5

In a document clustering process, as a data pre-processing step, I first applied singular vector decomposition to obtain U, S and Vt and then by choosing a suitable number of eigen values I truncated Vt, which now gives me a good document-document correlation from what I read here. Now I am performing clustering on the columns of the matrix Vt to cluster similar documents together and for this I chose k-means and the initial results looked acceptable to me (with k = 10 clusters) but I wanted to dig a bit deeper on choosing the k value itself. To determine the number of clusters k in k-means, I was suggested to look at cross-validation.

Before implementing it I wanted to figure out if there is a built-in way to achieve it using numpy or scipy. Currently, the way I am performing kmeans is to simply use the function from scipy.

import numpy, scipy

# Preprocess the data and compute svd
U, S, Vt = svd(A) # A is the TFIDF representation of the original term-document matrix

# Obtain the document-document correlations from Vt
# This 50 is the threshold obtained after examining a scree plot of S
docvectors = numpy.transpose(self.Vt[0:50, 0:]) 

# Prepare the data to run k-means
whitened = whiten(docvectors)
res, idx = kmeans2(whitened, 10, iter=20)

Assuming my methodology is correct so far (please correct me if I am missing some step), at this stage, what is the standard way of using the output to perform cross-validation? Any reference/implementations/suggestions on how this would be applied to k-means would be greatly appreciated.

Community
  • 1
  • 1
Legend
  • 113,822
  • 119
  • 272
  • 400

3 Answers3

7

To run k-fold cross validation, you'd need some measure of quality to optimize for. This could be either a classification measure such as accuracy or F1, or a specialized one such as the V-measure.

Even the clustering quality measures that I know of need a labeled dataset ("ground truth") to work; the difference with classification is that you only need part of your data to be labeled for the evaluation, while the k-means algorithm can make use all the data to determine the centroids and thus the clusters.

V-measure and several other scores are implemented in scikit-learn, as well as generic cross validation code and a "grid search" module that optimizes according to a specified measure of evaluation using k-fold CV. Disclaimer: I'm involved in scikit-learn development, though I didn't write any of the code mentioned.

Fred Foo
  • 355,277
  • 75
  • 744
  • 836
  • 1
    Thank you for your reply.
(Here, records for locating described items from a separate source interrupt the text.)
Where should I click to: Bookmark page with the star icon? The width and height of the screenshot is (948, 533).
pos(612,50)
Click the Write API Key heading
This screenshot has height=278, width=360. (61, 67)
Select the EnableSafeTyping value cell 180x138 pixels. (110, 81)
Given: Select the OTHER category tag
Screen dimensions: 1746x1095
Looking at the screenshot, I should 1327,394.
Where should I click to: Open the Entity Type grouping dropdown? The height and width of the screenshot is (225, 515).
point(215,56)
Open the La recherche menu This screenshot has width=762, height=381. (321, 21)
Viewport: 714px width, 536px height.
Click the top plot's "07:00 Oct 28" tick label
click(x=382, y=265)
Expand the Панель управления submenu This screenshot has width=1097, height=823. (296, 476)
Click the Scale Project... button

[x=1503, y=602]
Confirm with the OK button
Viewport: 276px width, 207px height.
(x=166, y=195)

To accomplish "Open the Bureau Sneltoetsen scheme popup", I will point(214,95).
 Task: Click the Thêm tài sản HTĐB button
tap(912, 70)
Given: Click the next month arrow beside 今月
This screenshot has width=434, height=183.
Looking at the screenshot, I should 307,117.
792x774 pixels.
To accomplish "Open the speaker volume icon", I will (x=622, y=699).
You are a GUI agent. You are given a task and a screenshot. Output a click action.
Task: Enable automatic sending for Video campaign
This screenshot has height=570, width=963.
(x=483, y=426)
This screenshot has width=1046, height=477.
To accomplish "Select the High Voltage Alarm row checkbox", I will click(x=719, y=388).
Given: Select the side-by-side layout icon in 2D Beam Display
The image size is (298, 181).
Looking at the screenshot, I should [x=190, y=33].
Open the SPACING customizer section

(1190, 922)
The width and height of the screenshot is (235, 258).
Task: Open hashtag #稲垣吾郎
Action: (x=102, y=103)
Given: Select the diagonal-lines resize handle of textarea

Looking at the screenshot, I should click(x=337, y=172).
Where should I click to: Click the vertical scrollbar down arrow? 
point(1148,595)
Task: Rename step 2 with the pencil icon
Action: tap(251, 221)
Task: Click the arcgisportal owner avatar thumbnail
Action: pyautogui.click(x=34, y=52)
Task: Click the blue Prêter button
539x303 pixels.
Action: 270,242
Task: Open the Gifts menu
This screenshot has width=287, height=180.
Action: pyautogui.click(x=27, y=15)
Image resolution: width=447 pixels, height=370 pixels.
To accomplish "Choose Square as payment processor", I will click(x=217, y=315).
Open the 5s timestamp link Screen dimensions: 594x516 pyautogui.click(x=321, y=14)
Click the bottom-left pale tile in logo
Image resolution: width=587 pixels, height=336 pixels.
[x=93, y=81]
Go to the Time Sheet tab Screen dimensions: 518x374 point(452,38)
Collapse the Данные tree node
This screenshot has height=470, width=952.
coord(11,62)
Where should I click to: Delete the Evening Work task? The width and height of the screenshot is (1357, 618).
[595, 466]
I am sorry but I am a little confused at this point. So should my take away point be that I cannot use k-fold cross validation for the output of k-means (because the output of k-means is just what I specify it to be, the data classified into the clusters that I specify) and that I need to manually label some of my dataset? I guess my question is more on the lines of, how would I utilize this technique to determine k in k-means or do I follow some additional steps. – Legend Jul 10 '11 at 01:38
  • @Legend: well, cross validation can be very useful for finding the right parameters, but since it requires some data to be labeled and changing *k* actually changes **the number of labels**, it may not be the best technique for optimizing this specific parameter. I can't help you much further; I don't do clustering on a daily basis. – Fred Foo Jul 10 '11 at 14:07
  • Great! Thank you for clarifying that. I was suggested this technique from another question of mine. I will look for some other approaches. Thank you once again for your time. – Legend Jul 11 '11 at 02:38
1

Indeed to do traditional cross validation with F1-score or V-Measure as scoring function you would need some labeled data as ground truth. But in this case you could just count the number of classes in the ground truth dataset and use it as your optimal value for K, hence no-need for cross-validation.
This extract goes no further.